**EXERCISE REQUIREMENTS:** Your response needs to be the data below, retyped exactly.
>>>
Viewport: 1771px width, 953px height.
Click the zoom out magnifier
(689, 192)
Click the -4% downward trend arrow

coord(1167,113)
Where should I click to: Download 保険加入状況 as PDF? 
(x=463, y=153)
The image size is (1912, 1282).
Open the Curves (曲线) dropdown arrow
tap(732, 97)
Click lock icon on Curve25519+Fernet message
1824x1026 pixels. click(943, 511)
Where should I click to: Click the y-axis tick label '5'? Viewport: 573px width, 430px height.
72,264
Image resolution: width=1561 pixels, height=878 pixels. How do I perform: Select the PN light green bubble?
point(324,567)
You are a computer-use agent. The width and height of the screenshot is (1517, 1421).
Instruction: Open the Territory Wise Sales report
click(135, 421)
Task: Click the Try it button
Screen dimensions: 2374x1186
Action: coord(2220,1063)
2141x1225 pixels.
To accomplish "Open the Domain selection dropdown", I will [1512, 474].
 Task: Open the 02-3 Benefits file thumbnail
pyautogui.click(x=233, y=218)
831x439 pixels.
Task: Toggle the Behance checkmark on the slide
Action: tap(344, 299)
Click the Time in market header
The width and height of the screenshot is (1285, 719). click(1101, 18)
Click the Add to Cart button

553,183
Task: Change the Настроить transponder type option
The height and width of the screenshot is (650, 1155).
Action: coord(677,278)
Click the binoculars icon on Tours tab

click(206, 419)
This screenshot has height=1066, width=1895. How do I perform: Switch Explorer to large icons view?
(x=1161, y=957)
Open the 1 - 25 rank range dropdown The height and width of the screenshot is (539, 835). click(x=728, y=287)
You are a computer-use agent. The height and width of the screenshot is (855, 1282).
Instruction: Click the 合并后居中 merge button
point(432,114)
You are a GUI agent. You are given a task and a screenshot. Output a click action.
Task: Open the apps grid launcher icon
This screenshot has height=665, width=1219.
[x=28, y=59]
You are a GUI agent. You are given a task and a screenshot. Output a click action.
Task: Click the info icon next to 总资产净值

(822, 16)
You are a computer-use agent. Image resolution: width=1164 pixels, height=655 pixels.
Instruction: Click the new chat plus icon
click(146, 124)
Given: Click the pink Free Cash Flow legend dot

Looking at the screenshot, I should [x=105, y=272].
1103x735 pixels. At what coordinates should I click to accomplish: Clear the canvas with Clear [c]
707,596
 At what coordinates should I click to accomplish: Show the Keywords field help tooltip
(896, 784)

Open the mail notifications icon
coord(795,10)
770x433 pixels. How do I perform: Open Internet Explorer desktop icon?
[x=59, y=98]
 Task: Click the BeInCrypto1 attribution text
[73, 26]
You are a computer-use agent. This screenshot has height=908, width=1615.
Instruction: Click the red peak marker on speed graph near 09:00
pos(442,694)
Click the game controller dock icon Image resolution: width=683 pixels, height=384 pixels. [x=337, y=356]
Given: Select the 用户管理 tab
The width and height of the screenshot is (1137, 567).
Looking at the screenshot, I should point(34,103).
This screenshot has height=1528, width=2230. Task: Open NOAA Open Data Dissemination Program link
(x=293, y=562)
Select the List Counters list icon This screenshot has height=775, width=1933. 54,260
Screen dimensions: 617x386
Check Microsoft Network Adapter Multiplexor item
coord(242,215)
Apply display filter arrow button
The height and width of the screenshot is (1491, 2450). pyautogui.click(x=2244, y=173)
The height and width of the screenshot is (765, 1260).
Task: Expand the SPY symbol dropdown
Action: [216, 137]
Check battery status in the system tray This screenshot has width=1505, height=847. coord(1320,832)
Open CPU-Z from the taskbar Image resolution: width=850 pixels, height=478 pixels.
<<<
**TASK SOLUTION:**
Viewport: 1771px width, 953px height.
Click the zoom out magnifier
(689, 192)
Click the -4% downward trend arrow

coord(1167,113)
Where should I click to: Download 保険加入状況 as PDF? 
(x=463, y=153)
The image size is (1912, 1282).
Open the Curves (曲线) dropdown arrow
tap(732, 97)
Click lock icon on Curve25519+Fernet message
1824x1026 pixels. click(943, 511)
Where should I click to: Click the y-axis tick label '5'? Viewport: 573px width, 430px height.
72,264
Image resolution: width=1561 pixels, height=878 pixels. How do I perform: Select the PN light green bubble?
point(324,567)
You are a computer-use agent. The width and height of the screenshot is (1517, 1421).
Instruction: Open the Territory Wise Sales report
click(135, 421)
Task: Click the Try it button
Screen dimensions: 2374x1186
Action: coord(2220,1063)
2141x1225 pixels.
To accomplish "Open the Domain selection dropdown", I will [1512, 474].
 Task: Open the 02-3 Benefits file thumbnail
pyautogui.click(x=233, y=218)
831x439 pixels.
Task: Toggle the Behance checkmark on the slide
Action: tap(344, 299)
Click the Time in market header
The width and height of the screenshot is (1285, 719). click(1101, 18)
Click the Add to Cart button

553,183
Task: Change the Настроить transponder type option
The height and width of the screenshot is (650, 1155).
Action: coord(677,278)
Click the binoculars icon on Tours tab

click(206, 419)
This screenshot has height=1066, width=1895. How do I perform: Switch Explorer to large icons view?
(x=1161, y=957)
Open the 1 - 25 rank range dropdown The height and width of the screenshot is (539, 835). click(x=728, y=287)
You are a computer-use agent. The height and width of the screenshot is (855, 1282).
Instruction: Click the 合并后居中 merge button
point(432,114)
You are a GUI agent. You are given a task and a screenshot. Output a click action.
Task: Open the apps grid launcher icon
This screenshot has height=665, width=1219.
[x=28, y=59]
You are a GUI agent. You are given a task and a screenshot. Output a click action.
Task: Click the info icon next to 总资产净值

(822, 16)
You are a computer-use agent. Image resolution: width=1164 pixels, height=655 pixels.
Instruction: Click the new chat plus icon
click(146, 124)
Given: Click the pink Free Cash Flow legend dot

Looking at the screenshot, I should [x=105, y=272].
1103x735 pixels. At what coordinates should I click to accomplish: Clear the canvas with Clear [c]
707,596
 At what coordinates should I click to accomplish: Show the Keywords field help tooltip
(896, 784)

Open the mail notifications icon
coord(795,10)
770x433 pixels. How do I perform: Open Internet Explorer desktop icon?
[x=59, y=98]
 Task: Click the BeInCrypto1 attribution text
[73, 26]
You are a computer-use agent. This screenshot has height=908, width=1615.
Instruction: Click the red peak marker on speed graph near 09:00
pos(442,694)
Click the game controller dock icon Image resolution: width=683 pixels, height=384 pixels. [x=337, y=356]
Given: Select the 用户管理 tab
The width and height of the screenshot is (1137, 567).
Looking at the screenshot, I should point(34,103).
This screenshot has height=1528, width=2230. Task: Open NOAA Open Data Dissemination Program link
(x=293, y=562)
Select the List Counters list icon This screenshot has height=775, width=1933. 54,260
Screen dimensions: 617x386
Check Microsoft Network Adapter Multiplexor item
coord(242,215)
Apply display filter arrow button
The height and width of the screenshot is (1491, 2450). pyautogui.click(x=2244, y=173)
The height and width of the screenshot is (765, 1260).
Task: Expand the SPY symbol dropdown
Action: [216, 137]
Check battery status in the system tray This screenshot has width=1505, height=847. coord(1320,832)
Open CPU-Z from the taskbar Image resolution: width=850 pixels, height=478 pixels.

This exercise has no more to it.